Выступление второго поколения символистов (Вячеслава Иванова, Белого, Блока) относится к началу нового века (около 1900 г.). К этим поэтам наименование символистов приложимо в наиболее тесном и подлинном смысле. Богатство и полнота жизни, красота и яркость земного существования, к которым стремились их предшественники, открылись для них как проявление бесконечного. Присутствие бесконечного в переживании видоизменяет самый характер этого переживания. Мир таинствен и чудесен, во всем конечном чувствуется дыхание бесконечного, бесконечное — в мире и в душе человека. Символисты второго поколения — мистики. Их учителем является Владимир Соловьев, и как религиозный мыслитель, и как лирик; их соратниками в веках должны быть названы первые немецкие романтики.
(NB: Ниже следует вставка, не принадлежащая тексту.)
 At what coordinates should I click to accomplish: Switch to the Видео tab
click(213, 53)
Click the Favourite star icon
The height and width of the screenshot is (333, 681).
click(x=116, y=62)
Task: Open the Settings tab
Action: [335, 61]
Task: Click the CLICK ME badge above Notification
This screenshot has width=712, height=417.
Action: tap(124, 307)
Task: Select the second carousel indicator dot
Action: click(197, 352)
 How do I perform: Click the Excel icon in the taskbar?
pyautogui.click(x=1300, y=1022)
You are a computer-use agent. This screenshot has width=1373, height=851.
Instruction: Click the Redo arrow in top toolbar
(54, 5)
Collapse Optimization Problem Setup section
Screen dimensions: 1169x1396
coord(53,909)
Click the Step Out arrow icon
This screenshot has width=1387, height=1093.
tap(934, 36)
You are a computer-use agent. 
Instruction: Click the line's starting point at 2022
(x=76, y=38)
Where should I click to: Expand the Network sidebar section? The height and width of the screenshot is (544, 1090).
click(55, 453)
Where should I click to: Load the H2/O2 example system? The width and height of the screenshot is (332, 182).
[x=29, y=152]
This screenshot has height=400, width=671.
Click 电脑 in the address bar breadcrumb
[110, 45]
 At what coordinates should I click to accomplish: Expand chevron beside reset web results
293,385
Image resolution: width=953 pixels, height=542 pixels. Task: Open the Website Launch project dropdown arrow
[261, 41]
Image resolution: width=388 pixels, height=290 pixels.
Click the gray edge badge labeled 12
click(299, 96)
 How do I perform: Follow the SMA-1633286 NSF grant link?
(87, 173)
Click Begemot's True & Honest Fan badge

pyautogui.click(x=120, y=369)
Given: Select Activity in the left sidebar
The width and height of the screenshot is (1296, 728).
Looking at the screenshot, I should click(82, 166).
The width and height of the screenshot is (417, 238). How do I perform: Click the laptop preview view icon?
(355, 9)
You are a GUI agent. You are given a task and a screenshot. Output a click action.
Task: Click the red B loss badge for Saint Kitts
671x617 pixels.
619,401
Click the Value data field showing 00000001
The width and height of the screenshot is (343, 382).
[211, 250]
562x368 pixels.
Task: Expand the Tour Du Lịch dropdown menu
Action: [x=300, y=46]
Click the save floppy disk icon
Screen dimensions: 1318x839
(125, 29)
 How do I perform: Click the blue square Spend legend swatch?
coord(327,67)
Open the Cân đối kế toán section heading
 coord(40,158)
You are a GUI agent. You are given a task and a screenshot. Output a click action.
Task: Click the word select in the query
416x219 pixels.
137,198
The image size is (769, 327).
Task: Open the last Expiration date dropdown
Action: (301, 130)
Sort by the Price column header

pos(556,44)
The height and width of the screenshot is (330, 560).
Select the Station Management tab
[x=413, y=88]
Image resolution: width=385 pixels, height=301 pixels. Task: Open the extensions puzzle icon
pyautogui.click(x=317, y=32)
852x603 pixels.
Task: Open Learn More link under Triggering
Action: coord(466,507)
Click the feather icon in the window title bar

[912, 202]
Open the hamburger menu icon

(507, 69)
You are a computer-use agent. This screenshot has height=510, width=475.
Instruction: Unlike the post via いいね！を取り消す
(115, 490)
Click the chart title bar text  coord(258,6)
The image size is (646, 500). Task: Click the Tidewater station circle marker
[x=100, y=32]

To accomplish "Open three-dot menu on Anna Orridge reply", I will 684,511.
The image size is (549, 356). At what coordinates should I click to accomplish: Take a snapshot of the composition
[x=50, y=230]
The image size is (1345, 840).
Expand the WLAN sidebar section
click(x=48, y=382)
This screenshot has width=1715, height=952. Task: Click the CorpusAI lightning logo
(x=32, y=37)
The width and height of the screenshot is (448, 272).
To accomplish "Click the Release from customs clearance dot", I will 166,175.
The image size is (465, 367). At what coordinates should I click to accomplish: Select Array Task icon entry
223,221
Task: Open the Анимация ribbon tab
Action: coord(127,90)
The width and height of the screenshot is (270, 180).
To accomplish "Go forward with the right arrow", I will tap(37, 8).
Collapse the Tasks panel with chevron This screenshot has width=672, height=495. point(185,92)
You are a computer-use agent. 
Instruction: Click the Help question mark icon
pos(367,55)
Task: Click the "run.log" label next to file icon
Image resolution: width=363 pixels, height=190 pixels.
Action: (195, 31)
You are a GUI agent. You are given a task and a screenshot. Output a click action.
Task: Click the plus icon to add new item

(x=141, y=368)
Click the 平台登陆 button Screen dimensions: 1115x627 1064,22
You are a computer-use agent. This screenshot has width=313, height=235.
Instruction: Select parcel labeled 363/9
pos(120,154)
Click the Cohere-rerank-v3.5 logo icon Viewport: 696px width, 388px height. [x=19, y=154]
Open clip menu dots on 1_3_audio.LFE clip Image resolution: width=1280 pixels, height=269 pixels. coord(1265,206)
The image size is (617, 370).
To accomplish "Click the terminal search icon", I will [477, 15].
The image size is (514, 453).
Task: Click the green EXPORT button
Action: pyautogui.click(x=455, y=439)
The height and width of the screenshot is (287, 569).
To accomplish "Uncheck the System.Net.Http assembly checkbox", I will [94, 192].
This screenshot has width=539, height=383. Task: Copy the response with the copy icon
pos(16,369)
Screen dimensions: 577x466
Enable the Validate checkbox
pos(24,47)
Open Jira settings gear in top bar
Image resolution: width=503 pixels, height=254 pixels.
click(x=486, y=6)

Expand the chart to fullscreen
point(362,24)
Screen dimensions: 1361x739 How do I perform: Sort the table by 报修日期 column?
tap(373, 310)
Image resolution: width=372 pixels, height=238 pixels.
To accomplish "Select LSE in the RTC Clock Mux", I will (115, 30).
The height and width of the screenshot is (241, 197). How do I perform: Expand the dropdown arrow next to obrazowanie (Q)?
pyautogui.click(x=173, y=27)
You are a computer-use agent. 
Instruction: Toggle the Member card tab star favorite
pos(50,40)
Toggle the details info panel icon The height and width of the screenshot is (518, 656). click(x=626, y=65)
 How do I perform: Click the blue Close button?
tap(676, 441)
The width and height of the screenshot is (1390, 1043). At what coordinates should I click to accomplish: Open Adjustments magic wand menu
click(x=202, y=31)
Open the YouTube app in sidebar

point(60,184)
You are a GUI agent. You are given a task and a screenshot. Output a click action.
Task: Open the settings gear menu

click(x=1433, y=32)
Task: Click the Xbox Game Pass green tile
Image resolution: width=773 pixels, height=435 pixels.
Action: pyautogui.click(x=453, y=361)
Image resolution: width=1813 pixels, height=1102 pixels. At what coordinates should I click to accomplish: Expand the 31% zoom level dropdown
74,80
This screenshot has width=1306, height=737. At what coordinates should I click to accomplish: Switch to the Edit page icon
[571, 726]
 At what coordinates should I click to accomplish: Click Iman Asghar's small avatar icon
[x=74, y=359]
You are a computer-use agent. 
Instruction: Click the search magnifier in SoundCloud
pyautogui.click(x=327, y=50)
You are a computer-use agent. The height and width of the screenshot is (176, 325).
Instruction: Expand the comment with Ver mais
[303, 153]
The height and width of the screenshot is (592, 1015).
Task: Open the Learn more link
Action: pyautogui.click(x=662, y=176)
Как всегда в истории поэзии, новое чувство, принесенное с собой поэтами-символистами, легло в основу новой эстетики и новых художественных форм. Углубление личности, утончение индивидуальных переживаний, развитие эмоциональности, а главное, внесение в поэзию мистического чувства — все это потребовало от поэта новых слов и новой техники словосочетания. Лирика в последнюю литературную эпоху становится более музыкальной. Певучим соединением слов она старается подсказать слушателю настроения, невыразимые в словах. Вместо логически ясно очерченных понятий слова должны были стать намеками, полутонами и полутенями, подсказывать настроения, логически неясные, но музыкально значительные. Как для мистического созерцания поэта земная жизнь открывала свой бесконечный смысл, так поэтические образы становились символами, живой плотью более углубленных значений. Они намекали о последней глубине души человеческой, о которой нельзя рассказать раздельно и рационально, но которую можно дать почувствовать в иносказании и песне.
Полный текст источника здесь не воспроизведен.